* **Dokumenttext**:
*-*-*

Artur Wagner: Ich glaube aber auch tatsächlich, dass das etwas ist, wenn du diese Geschichte vermittelt bekommst, dann ist das auch etwas, was die Leute schätzen. Ich sehe das immer wieder, wenn bei uns Dienstleister im Haus sind oder irgendwelche, keine Ahnung, Partnerschaften, Kooperation. Die laufen bei uns durch die Produktion. Die kriegen eine kleine Führung und eigentlich sagen alle immer wieder das gleiche. Boah, ist das viel Arbeit. Dass eine Börse oder eine Tasche in so viele Einzelstritten durch pures Handwerk, und zwar simples Handwerk, wie Nähen oder Umklappen von Rändern und so, dass da so viel Liebe und Arbeit drinsteckt, das macht das Produkt wertiger.
Und genau das versuchen wir zu vermitteln. Du kriegst bei uns nicht die 19 Euro Geldbörse, die jetzt zerfleddert, sondern du kriegst bei uns einen Lebensbegleiter. Deswegen haben wir, hast du bestimmt auch gesehen, einen lebenslangen Reparaturservice. Du kannst bei uns ein Produkt nach 50, 60 Jahren einsenden. Wir reparieren dir das, weil wir ein Qualitätsversprechen dazu geben. Und das muss eigentlich die Strategie sein, auch in dieser D2C-Transformation, genau das an den Endkonsumenten zu transportieren. Weil, wenn ich das schaffe, wenn ich diese Message rüberbringen kann, dass er bei uns Qualität bekommt und Handwerk, dann profitiert der Fachhandel genauso wie der Webshop. Und dann haben wir alles richtig gemacht.

*-*-*

* **Bereitgestellte Einträge**:
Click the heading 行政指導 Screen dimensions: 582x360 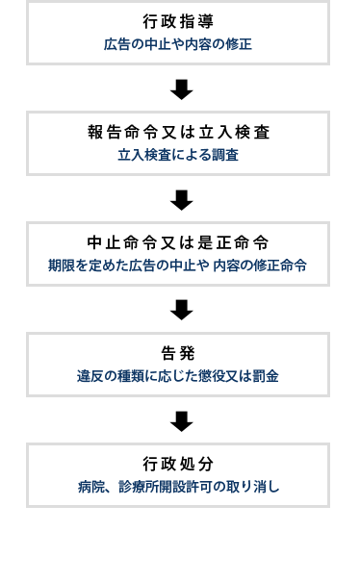(178, 22)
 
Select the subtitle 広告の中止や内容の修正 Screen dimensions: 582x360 (178, 44)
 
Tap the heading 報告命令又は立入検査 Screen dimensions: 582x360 (178, 133)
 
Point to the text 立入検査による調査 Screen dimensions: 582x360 (178, 155)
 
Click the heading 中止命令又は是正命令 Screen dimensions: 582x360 (178, 242)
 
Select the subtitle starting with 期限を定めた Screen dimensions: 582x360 (178, 266)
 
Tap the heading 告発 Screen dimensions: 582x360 (178, 353)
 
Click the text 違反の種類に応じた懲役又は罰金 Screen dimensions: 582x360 (178, 376)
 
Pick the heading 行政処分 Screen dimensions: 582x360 (178, 464)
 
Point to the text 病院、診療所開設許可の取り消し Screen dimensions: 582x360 (178, 487)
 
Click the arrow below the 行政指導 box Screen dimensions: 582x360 (181, 89)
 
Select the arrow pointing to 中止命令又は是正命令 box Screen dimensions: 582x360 (181, 200)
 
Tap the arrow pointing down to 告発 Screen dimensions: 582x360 (181, 310)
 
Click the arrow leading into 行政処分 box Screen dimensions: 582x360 (181, 420)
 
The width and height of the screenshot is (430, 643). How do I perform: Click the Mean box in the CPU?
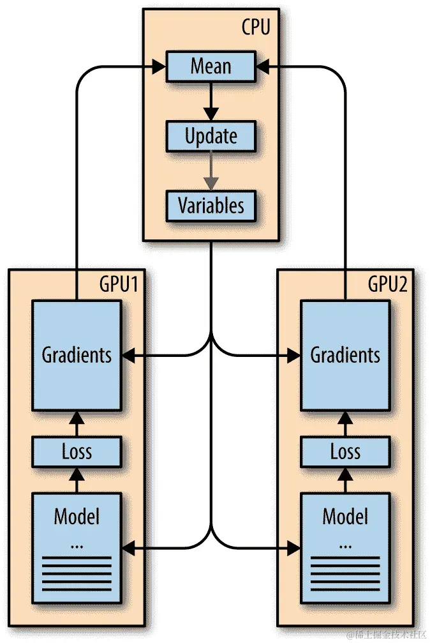pos(211,66)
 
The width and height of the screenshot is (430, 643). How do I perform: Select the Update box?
pos(211,136)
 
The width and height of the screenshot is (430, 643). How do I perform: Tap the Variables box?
pos(211,206)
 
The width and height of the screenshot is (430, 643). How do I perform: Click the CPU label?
pos(256,27)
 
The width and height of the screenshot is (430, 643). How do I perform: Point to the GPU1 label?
pos(119,284)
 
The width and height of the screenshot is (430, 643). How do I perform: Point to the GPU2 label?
pos(387,284)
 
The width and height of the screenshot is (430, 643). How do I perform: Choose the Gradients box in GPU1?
pos(77,355)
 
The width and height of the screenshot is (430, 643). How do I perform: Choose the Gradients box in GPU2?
pos(345,355)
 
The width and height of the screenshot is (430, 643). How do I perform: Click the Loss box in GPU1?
pos(77,452)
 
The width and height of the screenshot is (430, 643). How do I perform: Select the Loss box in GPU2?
pos(345,452)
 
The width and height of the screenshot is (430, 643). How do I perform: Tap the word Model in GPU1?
pos(77,515)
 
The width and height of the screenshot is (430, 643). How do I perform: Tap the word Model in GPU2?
pos(345,515)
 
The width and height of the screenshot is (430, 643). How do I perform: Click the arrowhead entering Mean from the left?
pos(158,65)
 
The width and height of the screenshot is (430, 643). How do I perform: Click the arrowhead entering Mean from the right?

*-*-*

* **Aufgabenbeschreibung**:
Geben Sie aus dem Dokumenttext den Abschnitt von „Und genau das“ bis einschließlich „alles richtig gemacht.“ unverändert wieder.

* **Antwort zur Aufgabe**:
Und genau das versuchen wir zu vermitteln. Du kriegst bei uns nicht die 19 Euro Geldbörse, die jetzt zerfleddert, sondern du kriegst bei uns einen Lebensbegleiter. Deswegen haben wir, hast du bestimmt auch gesehen, einen lebenslangen Reparaturservice. Du kannst bei uns ein Produkt nach 50, 60 Jahren einsenden. Wir reparieren dir das, weil wir ein Qualitätsversprechen dazu geben. Und das muss eigentlich die Strategie sein, auch in dieser D2C-Transformation, genau das an den Endkonsumenten zu transportieren. Weil, wenn ich das schaffe, wenn ich diese Message rüberbringen kann, dass er bei uns Qualität bekommt und Handwerk, dann profitiert der Fachhandel genauso wie der Webshop. Und dann haben wir alles richtig gemacht.